OnePlus Terancam Tinggalkan Pasar Barat, Realme Justru Disebut Keluar dari Cina

Rumor restrukturisasi di lingkungan BBK Electronics membuka kemungkinan perubahan besar bagi OnePlus dan Realme. OnePlus disebut dapat mulai menarik diri dari Amerika Serikat serta Eropa, sementara Realme dikabarkan meninggalkan pasar domestiknya di Cina.

Jika rencana itu berjalan, dampaknya tidak hanya menyentuh strategi korporasi, tetapi juga konsumen di pasar yang selama ini menjadi tujuan ekspansi kedua merek.

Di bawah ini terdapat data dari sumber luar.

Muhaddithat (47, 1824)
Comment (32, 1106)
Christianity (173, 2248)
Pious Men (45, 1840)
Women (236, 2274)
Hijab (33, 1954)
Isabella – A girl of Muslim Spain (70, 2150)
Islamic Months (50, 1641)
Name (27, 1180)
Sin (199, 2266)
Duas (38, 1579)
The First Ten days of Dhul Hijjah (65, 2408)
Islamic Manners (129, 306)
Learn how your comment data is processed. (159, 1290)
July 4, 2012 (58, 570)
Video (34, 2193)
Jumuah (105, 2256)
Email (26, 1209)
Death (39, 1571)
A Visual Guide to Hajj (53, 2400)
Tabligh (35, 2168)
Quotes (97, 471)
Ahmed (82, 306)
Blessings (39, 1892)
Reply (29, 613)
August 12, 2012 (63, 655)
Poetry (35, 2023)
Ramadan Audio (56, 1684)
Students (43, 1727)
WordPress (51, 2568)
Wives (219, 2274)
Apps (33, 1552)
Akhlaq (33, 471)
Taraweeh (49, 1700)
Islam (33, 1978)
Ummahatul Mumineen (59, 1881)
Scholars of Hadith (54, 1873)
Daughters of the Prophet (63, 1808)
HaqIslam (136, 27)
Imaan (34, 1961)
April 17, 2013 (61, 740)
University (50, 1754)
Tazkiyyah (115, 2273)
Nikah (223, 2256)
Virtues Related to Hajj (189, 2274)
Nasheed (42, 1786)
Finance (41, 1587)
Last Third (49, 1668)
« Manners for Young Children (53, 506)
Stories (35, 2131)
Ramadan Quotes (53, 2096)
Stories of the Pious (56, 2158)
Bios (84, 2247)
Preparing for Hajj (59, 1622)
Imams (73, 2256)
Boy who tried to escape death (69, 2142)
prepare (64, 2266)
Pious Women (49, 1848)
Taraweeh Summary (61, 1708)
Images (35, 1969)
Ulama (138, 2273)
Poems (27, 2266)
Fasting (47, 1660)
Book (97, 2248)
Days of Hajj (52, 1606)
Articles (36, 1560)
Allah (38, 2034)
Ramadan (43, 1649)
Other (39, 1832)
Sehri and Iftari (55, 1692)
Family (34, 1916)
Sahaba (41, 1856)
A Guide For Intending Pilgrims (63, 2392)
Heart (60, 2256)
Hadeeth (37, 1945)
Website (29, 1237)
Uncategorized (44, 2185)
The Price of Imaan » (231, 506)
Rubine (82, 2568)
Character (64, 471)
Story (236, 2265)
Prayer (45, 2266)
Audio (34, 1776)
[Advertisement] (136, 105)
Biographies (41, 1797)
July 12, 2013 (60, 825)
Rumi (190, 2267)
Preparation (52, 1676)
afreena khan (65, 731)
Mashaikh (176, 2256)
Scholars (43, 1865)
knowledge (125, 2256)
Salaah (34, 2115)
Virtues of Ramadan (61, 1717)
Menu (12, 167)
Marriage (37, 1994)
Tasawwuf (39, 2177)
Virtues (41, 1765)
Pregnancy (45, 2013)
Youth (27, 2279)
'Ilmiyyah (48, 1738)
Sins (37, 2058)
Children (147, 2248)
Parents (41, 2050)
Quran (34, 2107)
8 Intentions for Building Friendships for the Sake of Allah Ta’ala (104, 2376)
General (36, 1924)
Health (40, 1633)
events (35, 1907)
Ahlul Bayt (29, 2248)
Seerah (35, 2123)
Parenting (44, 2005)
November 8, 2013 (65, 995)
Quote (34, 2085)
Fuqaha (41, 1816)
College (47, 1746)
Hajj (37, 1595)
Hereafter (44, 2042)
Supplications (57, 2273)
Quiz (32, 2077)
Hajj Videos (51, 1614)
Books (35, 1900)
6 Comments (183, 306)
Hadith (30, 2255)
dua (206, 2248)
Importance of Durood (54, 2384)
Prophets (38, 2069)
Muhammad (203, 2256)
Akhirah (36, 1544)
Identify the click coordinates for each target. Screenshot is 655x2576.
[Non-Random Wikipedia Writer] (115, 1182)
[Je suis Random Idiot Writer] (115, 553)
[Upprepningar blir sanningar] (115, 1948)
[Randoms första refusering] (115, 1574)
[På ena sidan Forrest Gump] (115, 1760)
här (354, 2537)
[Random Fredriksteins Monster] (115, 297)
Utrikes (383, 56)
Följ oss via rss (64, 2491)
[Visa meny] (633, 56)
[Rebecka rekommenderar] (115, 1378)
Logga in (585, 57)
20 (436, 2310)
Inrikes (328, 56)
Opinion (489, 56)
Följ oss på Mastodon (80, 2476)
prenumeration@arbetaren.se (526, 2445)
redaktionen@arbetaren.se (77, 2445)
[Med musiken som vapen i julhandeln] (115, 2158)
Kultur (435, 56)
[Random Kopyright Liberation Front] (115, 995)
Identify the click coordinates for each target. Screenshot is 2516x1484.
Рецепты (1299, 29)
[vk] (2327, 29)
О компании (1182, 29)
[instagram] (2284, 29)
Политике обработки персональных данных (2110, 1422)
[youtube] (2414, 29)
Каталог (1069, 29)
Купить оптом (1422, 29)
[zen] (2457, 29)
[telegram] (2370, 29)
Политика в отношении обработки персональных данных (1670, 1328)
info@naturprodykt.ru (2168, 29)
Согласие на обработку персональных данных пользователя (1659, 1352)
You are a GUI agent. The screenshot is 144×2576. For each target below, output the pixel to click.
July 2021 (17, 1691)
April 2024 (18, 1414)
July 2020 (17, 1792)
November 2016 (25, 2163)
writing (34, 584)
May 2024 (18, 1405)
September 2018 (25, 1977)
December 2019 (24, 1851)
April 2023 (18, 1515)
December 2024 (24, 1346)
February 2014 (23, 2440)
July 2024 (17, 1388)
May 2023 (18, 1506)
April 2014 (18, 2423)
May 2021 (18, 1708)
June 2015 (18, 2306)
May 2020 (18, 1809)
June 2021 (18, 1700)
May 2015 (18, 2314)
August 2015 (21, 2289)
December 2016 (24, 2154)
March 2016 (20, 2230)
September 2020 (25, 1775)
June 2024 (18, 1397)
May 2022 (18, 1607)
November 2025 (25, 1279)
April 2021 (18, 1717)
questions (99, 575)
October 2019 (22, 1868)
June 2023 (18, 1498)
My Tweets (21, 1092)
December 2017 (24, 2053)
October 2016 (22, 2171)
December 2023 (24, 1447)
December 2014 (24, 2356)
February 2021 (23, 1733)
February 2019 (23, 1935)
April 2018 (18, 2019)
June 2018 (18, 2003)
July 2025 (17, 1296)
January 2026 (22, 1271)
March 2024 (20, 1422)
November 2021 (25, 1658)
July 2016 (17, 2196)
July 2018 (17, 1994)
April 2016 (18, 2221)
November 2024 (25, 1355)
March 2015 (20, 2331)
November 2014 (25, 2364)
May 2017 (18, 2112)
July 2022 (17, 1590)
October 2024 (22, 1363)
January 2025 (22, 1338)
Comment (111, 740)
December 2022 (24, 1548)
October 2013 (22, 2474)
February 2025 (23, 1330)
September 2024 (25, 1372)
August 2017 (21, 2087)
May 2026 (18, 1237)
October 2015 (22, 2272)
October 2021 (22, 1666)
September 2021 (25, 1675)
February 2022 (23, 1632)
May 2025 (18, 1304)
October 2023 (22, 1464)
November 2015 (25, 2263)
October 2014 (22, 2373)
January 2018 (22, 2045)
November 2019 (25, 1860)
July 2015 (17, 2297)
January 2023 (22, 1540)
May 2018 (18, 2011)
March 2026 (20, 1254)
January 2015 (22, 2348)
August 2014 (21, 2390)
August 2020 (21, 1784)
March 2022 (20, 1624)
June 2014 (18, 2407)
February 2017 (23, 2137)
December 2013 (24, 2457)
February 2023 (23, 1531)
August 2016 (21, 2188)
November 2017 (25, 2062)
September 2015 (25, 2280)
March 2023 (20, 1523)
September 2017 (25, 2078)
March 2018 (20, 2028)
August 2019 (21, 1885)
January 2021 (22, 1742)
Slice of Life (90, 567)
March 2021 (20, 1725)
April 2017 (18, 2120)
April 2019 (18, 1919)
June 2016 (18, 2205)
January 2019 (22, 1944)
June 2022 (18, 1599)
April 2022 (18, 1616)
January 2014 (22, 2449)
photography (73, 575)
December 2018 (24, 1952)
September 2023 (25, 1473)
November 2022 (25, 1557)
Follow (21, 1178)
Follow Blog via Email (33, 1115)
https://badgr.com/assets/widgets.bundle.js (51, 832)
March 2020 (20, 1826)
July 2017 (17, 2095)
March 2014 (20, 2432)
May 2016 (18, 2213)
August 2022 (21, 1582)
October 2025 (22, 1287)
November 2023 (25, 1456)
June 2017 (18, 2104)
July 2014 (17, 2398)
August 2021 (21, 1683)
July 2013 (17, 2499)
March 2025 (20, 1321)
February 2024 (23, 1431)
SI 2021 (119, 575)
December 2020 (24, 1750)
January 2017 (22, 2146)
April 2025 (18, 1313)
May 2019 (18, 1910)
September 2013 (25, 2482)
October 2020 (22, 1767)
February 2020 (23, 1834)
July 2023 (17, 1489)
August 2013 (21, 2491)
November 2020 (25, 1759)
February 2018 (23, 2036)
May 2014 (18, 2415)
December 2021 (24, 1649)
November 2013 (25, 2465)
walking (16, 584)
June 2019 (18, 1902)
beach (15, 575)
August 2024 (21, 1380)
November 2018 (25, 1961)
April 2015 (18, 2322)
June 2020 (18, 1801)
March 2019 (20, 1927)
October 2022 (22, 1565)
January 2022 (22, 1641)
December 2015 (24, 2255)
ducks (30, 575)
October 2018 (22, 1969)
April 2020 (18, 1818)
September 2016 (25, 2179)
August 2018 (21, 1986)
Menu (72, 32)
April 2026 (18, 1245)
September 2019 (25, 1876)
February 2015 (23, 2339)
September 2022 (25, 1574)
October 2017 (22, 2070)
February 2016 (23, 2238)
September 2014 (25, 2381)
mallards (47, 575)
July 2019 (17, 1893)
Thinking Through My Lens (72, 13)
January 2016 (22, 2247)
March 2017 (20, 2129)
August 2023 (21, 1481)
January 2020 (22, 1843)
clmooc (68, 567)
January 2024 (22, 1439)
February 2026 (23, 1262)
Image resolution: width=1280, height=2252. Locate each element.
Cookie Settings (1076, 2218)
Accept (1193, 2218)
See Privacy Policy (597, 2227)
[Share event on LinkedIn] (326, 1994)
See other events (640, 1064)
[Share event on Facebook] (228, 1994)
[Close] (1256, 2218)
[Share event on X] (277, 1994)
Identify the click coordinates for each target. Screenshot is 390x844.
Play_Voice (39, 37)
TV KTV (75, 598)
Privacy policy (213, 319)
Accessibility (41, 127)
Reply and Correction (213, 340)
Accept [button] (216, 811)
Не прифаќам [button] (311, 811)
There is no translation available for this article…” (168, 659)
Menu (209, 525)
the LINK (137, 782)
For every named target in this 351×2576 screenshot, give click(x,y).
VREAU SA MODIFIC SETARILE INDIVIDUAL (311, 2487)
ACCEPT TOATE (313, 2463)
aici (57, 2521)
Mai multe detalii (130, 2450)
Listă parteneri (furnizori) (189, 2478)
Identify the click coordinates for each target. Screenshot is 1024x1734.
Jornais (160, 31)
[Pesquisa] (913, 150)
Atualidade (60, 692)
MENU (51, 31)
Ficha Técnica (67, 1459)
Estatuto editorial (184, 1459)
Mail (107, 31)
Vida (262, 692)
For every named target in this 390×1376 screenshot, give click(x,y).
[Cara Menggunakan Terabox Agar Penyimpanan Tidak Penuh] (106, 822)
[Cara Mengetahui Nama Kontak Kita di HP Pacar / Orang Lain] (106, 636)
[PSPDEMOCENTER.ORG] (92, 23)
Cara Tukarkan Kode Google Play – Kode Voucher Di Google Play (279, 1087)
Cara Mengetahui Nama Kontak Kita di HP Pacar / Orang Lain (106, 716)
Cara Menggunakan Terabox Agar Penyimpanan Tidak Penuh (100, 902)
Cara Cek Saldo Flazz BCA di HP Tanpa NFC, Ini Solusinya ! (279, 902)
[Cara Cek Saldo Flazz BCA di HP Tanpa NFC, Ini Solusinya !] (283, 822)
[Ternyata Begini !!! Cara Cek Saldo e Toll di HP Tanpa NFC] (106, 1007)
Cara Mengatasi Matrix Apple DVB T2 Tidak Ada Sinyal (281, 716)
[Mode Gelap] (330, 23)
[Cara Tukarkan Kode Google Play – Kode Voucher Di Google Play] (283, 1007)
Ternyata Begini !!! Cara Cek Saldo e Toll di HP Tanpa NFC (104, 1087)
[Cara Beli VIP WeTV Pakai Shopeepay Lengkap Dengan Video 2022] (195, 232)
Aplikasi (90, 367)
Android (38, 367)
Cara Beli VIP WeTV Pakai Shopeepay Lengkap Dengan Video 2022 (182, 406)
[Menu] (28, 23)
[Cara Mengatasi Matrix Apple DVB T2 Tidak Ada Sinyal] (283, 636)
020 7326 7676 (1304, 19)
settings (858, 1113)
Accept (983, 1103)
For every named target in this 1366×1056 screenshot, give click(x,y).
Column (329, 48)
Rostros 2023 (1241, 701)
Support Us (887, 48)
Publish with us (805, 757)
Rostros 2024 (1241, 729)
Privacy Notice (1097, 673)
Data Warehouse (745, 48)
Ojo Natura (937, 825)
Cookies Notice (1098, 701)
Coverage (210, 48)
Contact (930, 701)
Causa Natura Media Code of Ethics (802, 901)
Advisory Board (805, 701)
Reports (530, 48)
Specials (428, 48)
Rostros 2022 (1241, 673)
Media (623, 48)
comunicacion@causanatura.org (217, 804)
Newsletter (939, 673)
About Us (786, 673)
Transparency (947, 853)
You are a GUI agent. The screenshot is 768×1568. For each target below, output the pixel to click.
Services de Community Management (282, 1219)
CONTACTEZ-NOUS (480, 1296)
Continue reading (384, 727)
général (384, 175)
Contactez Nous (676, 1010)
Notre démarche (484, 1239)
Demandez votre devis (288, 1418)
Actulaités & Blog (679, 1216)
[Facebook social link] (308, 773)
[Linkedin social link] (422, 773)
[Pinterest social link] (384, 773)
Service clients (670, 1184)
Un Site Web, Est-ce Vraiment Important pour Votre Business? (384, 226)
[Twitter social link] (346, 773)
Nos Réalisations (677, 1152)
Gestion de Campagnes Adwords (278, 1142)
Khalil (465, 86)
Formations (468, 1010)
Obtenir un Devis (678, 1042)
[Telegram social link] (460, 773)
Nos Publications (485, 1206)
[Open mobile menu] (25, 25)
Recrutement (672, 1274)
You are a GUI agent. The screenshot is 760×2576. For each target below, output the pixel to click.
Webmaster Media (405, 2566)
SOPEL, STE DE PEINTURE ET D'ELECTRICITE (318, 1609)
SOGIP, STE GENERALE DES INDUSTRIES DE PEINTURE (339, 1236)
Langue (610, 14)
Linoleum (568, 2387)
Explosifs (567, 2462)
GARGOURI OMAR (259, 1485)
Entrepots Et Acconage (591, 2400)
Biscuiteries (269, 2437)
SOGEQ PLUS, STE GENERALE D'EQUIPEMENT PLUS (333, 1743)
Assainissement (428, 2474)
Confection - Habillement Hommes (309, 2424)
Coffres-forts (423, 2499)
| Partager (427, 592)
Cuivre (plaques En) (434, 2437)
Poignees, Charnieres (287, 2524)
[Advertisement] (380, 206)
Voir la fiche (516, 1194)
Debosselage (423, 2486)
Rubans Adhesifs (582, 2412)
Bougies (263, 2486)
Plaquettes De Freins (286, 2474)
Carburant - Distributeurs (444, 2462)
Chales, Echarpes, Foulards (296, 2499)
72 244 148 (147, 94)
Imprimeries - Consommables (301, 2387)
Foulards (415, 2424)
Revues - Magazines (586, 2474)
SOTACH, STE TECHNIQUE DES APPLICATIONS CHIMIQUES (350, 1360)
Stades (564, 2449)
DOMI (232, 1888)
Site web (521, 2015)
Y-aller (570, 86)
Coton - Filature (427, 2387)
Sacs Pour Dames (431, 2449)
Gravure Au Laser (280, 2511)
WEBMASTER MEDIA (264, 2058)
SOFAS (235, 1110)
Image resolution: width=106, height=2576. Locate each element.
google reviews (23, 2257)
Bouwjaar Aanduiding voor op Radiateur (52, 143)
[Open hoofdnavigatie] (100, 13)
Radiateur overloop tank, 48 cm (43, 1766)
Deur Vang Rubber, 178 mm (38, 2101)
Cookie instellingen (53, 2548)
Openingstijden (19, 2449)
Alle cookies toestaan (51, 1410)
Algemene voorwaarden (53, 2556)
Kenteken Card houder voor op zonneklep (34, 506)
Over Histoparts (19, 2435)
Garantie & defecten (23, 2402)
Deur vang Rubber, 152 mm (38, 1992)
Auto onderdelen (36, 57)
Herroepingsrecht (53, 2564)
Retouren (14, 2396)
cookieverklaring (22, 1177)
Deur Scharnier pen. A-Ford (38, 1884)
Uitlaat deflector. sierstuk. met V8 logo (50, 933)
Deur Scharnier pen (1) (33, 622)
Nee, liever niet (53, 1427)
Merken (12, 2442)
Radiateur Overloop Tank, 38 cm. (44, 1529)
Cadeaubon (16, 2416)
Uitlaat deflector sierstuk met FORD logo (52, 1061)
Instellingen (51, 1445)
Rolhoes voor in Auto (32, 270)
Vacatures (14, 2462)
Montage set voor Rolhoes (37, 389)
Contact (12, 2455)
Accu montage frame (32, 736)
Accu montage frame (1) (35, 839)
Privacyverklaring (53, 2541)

Namun, hingga kini OPPO dan OnePlus belum menyampaikan konfirmasi resmi mengenai kabar tersebut.

Tekanan Bisnis Menjadi Latar Belakang

Penurunan pengapalan OnePlus menjadi salah satu konteks penting di balik rumor ini. TheNextWeb melaporkan pengapalan global OnePlus sepanjang 2025 turun lebih dari 20%, dari sekitar 17 juta unit menjadi sekitar 13 juta hingga 14 juta unit.

Performa gabungan OPPO dan OnePlus juga belum mengikuti pertumbuhan pasar ponsel dunia. Data TechInsights menunjukkan pengapalan keduanya pada kuartal II/2025 turun 2% secara tahunan, ketika pasar ponsel global tumbuh 4%.

PeriodeData PengapalanKonteks
Sepanjang 2025OnePlus turun dari sekitar 17 juta menjadi 13-14 juta unitPenurunan global lebih dari 20%
Kuartal II/2025Pengapalan gabungan OPPO dan OnePlus turun 2%Pasar ponsel global tumbuh 4%

Ekspansi internasional disebut belum cukup untuk menutup tekanan dari menurunnya pangsa pasar domestik di Cina. Kondisi tersebut ikut menggerus keuntungan dari pasar luar negeri di tengah persaingan yang semakin ketat.

Lini kelas menengah seperti Nord 5 disebut menghadapi tantangan biaya yang lebih berat. Strategi menawarkan spesifikasi tinggi dengan harga rendah makin sulit dipertahankan saat harga komponen memori meningkat.

Harga komponen LPDDR dilaporkan melonjak hingga 250% karena produsen mengalihkan kapasitas produksi ke cip pusat data AI. Kenaikan ini membuat produsen ponsel kelas menengah menghadapi ruang margin yang lebih sempit.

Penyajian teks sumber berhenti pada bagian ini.